Ok.. So I have looked around at numerous topics on this subject and I have tried many queries to get the result I want, so as you've probably guessed I still haven't found the solution.
I have a client who regularly uploads information to a MySQL database relating to invoices. There are 3 columns in the table:
|------
|Column|Type|Null|Default
|------
|//**invoice**//|int(11)|No|0
|//**barcode**//|int(11)|No|
|//**invoice_date**//|datetime|No|
So you can see there is invoice, barcode and invoice_date. Each barcode is UNIQUE but you can have multiple barcodes associated to an invoice ID.
Now you're probably thinking: "Why didn't you just add a UNIQUE index on the barcode and invoice_date columns?" - I do have indexes on these columns.. Now you see, this is where the massive ball ache comes in to play. They use a scanner to scan the barcodes and this is then put into a CSV. Sometimes this messes up, so there will be a record that is EXACTLY the same but the invoice_date reference will be a couple of seconds or minutes different so MySQL will not interpret this as a duplicate even though it is the same.
Example of duped records:
|24815|86632|2008-08-21 10:22:50
|24899|86632|2008-09-04 17:12:30
|55555|86632|2008-08-21 10:34:41
So what I need to do is:
DELETE all records EXCEPT the record with the OLDEST invoice_date where the barcode is the same.
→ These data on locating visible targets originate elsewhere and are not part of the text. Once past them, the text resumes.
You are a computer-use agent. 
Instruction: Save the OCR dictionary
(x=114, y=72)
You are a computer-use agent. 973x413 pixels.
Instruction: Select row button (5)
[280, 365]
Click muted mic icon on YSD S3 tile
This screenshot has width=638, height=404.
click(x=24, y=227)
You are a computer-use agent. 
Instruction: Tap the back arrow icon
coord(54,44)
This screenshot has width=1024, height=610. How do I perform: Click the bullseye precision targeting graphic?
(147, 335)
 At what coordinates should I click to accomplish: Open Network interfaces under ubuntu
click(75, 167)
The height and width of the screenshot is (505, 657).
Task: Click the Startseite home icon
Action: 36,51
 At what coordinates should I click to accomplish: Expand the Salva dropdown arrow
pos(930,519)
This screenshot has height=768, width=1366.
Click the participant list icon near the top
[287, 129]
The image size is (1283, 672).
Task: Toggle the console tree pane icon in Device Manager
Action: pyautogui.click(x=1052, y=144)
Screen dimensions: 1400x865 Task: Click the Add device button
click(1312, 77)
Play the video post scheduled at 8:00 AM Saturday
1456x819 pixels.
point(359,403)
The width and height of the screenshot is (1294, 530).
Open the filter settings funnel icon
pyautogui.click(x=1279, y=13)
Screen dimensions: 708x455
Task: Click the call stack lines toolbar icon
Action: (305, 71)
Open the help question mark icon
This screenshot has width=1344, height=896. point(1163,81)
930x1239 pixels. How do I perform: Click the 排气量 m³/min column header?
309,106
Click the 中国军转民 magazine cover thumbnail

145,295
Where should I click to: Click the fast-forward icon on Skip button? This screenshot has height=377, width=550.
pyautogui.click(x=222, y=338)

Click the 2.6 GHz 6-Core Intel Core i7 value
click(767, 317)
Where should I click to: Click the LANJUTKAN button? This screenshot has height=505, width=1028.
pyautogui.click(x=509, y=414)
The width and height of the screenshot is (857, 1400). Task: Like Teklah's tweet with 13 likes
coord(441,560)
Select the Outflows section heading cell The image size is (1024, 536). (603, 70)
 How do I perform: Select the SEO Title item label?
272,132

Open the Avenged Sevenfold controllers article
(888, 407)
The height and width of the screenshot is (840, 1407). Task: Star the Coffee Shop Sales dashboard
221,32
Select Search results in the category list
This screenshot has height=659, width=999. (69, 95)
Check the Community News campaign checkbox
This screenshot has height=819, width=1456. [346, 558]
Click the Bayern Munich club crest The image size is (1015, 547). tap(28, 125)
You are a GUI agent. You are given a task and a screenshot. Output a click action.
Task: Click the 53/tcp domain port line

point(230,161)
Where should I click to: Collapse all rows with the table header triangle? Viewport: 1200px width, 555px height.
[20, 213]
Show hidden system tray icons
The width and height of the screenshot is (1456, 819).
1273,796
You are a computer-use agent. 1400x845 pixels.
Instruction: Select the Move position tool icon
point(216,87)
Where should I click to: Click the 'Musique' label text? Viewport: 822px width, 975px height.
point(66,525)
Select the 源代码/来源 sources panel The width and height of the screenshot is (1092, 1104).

So from the above data set I would need to keep:
|24815|86632|2008-08-21 10:22:50
as thats the oldest record.
I've tried many queries.
E.g
DELETE I1 FROM v3_invoices_test I1
LEFT JOIN
(
SELECT MIN(invoice_date) AS OLDESTRECORD, barcode
FROM v3_invoices_test
) I2
ON I1.barcode = I2.barcode
WHERE OLDESTRECORD > I1.invoice_date
DELETE FROM v3_invoices_test
WHERE (barcode, invoice_date) IN (
SELECT
barcode,
invoice_date
FROM
v3_invoices_test I1
WHERE
EXIST (
SELECT *
FROM v3_invoices_test I2
WHERE I1.barcode = I2.barcode
AND I1.invoice_date < I2.invoice_date
)
)
If anyone could help it would be deeply appreciated!
Thanks